Or, how I'm winning the SydCarmy War no matter what.
By Danielle Momoh
Jeremy Allen White and Ayo Edebiri as Carmy and Sydney / photo: FX
So, The Bear Season 2 dropped last week on Hulu. If you couldn't tell by the copious edits, parody TikToks, and the regrowing need to say “Yes Chef!” whenever a person is within 50 feet of a kitchen, our favorite dysfunctional restaurant is back and better than ever. The show delves into its supporting cast even more this season, slowing down a show that was known for its breakneck speed, but becoming all the better for it. We see more into the fabric of characters like Sydney, Tina, and Marcus. The food is even more mouthwatering this time around, holding both deep meaning for Carmy’s tumultuous past, as well as just being great food that you wish you could just reach through the screen to have a bite of. Yes, The Bear is back, and so are SydCarmy shippers.

[Data listing]
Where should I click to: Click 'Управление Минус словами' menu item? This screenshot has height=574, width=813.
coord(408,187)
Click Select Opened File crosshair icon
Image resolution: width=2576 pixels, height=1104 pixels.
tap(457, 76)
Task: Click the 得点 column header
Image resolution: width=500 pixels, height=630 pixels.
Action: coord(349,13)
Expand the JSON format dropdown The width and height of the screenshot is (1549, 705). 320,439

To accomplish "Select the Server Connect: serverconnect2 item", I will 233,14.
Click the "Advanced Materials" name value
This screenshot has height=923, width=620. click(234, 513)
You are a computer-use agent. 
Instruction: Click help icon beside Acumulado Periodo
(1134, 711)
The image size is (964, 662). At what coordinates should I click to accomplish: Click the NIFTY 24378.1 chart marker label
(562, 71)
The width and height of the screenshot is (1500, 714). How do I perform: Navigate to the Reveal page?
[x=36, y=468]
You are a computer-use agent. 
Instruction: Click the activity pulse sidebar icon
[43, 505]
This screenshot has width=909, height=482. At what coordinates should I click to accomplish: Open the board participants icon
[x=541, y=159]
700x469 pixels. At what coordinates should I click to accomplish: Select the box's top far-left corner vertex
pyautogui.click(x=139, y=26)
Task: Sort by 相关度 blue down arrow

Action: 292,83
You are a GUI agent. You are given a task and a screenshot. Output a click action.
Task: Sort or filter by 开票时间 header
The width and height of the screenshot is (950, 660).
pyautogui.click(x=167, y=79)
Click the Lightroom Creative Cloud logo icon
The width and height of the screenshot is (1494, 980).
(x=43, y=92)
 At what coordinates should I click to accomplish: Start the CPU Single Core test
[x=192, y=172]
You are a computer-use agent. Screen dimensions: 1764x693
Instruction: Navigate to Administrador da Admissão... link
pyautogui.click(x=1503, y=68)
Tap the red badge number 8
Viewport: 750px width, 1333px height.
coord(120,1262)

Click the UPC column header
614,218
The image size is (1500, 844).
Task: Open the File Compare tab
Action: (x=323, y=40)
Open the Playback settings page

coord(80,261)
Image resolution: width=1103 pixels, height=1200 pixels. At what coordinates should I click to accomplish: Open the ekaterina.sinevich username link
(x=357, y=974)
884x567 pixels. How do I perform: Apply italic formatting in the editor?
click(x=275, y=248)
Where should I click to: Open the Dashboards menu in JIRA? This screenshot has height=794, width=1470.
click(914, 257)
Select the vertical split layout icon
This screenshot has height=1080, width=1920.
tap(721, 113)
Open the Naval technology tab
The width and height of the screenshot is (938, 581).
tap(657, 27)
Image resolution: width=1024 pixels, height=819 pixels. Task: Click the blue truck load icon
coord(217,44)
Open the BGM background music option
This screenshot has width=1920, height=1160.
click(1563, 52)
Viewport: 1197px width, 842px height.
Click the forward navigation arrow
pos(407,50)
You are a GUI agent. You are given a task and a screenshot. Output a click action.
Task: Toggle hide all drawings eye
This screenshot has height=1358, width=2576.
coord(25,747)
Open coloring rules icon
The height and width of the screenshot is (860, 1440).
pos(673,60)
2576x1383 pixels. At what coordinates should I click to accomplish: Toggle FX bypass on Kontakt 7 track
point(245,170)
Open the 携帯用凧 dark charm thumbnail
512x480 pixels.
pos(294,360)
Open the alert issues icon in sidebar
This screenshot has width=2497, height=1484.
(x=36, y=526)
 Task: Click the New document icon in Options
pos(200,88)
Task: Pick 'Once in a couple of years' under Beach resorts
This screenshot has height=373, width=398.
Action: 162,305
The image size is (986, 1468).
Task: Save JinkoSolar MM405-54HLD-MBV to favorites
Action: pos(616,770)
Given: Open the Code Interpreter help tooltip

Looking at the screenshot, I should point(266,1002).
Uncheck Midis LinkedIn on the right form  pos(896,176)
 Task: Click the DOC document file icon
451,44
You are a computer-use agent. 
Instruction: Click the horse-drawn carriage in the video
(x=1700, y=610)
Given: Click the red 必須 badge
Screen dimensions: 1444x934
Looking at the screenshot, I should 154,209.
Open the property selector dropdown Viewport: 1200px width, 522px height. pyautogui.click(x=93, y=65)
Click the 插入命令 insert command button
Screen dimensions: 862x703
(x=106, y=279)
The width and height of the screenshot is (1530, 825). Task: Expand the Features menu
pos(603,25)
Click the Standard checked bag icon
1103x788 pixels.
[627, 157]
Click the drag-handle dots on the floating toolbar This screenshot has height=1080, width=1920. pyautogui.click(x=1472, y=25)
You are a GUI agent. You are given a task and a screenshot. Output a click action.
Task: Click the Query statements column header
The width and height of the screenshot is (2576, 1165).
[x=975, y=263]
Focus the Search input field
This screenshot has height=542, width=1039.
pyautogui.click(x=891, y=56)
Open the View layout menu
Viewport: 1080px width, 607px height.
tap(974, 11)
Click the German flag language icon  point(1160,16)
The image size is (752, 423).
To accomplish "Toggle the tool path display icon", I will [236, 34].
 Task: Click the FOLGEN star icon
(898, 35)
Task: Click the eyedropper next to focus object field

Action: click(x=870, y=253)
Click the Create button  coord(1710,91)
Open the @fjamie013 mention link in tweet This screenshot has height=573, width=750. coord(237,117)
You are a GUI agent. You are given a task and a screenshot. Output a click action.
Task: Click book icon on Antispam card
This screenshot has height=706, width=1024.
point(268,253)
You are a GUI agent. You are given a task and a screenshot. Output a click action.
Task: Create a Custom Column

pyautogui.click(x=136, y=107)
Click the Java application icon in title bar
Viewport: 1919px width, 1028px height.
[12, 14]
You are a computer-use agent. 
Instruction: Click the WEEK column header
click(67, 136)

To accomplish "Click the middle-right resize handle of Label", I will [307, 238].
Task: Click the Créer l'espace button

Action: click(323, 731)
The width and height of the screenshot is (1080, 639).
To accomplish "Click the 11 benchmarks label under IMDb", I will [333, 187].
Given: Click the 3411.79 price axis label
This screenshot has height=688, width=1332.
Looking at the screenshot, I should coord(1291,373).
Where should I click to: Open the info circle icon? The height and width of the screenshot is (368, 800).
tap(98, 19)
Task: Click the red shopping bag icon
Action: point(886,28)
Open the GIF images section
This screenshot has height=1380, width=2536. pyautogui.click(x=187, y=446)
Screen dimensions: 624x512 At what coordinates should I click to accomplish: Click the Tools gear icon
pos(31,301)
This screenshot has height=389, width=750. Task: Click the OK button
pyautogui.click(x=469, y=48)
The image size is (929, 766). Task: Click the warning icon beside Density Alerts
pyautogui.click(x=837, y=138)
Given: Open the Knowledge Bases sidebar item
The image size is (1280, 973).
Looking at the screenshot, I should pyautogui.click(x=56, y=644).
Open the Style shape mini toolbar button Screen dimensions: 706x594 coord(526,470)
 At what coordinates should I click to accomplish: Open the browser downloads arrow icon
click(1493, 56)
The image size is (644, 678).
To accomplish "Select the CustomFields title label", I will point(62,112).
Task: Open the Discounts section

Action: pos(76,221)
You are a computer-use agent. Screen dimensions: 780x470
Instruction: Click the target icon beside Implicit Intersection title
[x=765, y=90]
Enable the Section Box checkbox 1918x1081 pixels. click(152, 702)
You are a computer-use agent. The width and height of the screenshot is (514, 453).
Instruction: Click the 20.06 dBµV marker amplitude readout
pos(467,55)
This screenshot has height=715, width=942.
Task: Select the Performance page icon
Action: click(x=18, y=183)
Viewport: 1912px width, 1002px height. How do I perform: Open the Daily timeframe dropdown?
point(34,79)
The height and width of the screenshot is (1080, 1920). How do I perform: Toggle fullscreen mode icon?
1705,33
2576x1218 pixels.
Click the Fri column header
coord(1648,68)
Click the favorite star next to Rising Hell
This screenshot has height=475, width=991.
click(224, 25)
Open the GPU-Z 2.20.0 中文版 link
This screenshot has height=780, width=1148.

## WHAT THE TASK ASKS
Update the article on The Bear Season 2 by writing out again the part that begins at "By Danielle Momoh" and stops after "are SydCarmy shippers.", with "Hulu" changed to "Disney+". Base every answer solely on the article about The Bear Season 2.

## RESULT OF THIS EXERCISE
By Danielle Momoh
Jeremy Allen White and Ayo Edebiri as Carmy and Sydney / photo: FX
So, The Bear Season 2 dropped last week on Disney+. If you couldn't tell by the copious edits, parody TikToks, and the regrowing need to say “Yes Chef!” whenever a person is within 50 feet of a kitchen, our favorite dysfunctional restaurant is back and better than ever. The show delves into its supporting cast even more this season, slowing down a show that was known for its breakneck speed, but becoming all the better for it. We see more into the fabric of characters like Sydney, Tina, and Marcus. The food is even more mouthwatering this time around, holding both deep meaning for Carmy’s tumultuous past, as well as just being great food that you wish you could just reach through the screen to have a bite of. Yes, The Bear is back, and so are SydCarmy shippers.